== Segment start ==

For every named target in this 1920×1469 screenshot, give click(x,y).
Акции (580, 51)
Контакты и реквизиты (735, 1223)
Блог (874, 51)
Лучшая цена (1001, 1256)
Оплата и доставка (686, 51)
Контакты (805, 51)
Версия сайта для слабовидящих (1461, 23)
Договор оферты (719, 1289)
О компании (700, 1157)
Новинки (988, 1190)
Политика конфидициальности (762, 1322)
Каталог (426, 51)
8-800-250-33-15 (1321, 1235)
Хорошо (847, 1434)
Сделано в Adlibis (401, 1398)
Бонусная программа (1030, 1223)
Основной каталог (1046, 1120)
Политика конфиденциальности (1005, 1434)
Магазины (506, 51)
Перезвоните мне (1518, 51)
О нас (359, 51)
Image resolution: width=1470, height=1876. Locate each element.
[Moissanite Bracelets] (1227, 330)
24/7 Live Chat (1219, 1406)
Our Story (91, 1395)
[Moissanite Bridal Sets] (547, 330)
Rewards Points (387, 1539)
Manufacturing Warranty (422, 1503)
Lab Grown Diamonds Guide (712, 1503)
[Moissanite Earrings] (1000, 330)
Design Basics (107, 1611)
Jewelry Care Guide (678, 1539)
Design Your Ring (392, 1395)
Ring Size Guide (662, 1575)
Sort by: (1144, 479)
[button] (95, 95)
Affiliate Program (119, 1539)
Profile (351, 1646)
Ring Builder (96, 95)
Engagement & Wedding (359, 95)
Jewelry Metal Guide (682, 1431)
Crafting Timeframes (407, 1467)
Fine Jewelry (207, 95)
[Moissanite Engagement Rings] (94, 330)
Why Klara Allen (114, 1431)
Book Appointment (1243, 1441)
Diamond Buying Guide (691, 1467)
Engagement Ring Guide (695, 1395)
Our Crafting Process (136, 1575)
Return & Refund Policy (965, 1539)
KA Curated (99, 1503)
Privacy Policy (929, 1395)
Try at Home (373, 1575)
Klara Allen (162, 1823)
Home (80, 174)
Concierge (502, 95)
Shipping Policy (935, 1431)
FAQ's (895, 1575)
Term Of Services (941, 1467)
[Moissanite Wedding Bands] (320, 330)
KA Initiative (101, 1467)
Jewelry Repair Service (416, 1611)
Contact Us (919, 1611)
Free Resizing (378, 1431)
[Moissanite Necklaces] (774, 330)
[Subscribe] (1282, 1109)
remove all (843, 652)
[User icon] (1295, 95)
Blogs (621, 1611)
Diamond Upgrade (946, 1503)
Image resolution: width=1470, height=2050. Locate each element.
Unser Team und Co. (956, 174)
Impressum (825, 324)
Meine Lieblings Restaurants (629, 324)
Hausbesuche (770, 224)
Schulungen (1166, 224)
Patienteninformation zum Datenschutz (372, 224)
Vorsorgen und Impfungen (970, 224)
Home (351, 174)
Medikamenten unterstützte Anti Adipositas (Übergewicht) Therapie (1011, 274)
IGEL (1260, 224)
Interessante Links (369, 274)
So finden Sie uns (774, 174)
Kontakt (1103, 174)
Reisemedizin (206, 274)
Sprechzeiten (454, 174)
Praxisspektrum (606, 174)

== Segment end ==

Goal of the exercise |
Nothing but the lines above from the one containing "[User icon] (1295, 95)" through the one containing "Schulungen (1166, 224)" should appear in the answer, each repeated exactly.

Completed exercise |
[User icon] (1295, 95)
Blogs (621, 1611)
Diamond Upgrade (946, 1503)
Image resolution: width=1470, height=2050. Locate each element.
Unser Team und Co. (956, 174)
Impressum (825, 324)
Meine Lieblings Restaurants (629, 324)
Hausbesuche (770, 224)
Schulungen (1166, 224)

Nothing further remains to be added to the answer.